Items from a dataset
+ + + +

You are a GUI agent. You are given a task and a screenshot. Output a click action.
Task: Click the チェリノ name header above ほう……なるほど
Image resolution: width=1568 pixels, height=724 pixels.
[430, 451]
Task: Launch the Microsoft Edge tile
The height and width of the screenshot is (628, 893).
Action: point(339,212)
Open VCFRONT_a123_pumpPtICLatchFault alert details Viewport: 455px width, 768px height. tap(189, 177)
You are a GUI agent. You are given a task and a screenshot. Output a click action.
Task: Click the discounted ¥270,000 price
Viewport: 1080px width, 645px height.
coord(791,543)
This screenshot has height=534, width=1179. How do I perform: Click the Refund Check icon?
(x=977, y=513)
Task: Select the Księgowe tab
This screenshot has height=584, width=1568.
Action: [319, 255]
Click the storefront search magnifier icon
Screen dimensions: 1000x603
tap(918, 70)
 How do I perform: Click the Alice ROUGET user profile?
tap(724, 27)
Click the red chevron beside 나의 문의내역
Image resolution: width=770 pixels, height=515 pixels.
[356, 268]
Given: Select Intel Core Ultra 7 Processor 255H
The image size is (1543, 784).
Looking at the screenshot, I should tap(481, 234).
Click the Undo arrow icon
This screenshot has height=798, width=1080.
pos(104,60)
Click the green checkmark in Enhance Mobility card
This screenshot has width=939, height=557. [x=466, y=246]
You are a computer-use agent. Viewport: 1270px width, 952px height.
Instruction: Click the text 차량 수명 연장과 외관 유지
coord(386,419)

+ + + +

■ **How to complete this task**
Please restate, exactly as written, the line that holds "Click the storefront search magnifier icon" and all remaining lines of the data above, and only those.

■ **Reply to the task**
Click the storefront search magnifier icon
Screen dimensions: 1000x603
tap(918, 70)
 How do I perform: Click the Alice ROUGET user profile?
tap(724, 27)
Click the red chevron beside 나의 문의내역
Image resolution: width=770 pixels, height=515 pixels.
[356, 268]
Given: Select Intel Core Ultra 7 Processor 255H
The image size is (1543, 784).
Looking at the screenshot, I should tap(481, 234).
Click the Undo arrow icon
This screenshot has height=798, width=1080.
pos(104,60)
Click the green checkmark in Enhance Mobility card
This screenshot has width=939, height=557. [x=466, y=246]
You are a computer-use agent. Viewport: 1270px width, 952px height.
Instruction: Click the text 차량 수명 연장과 외관 유지
coord(386,419)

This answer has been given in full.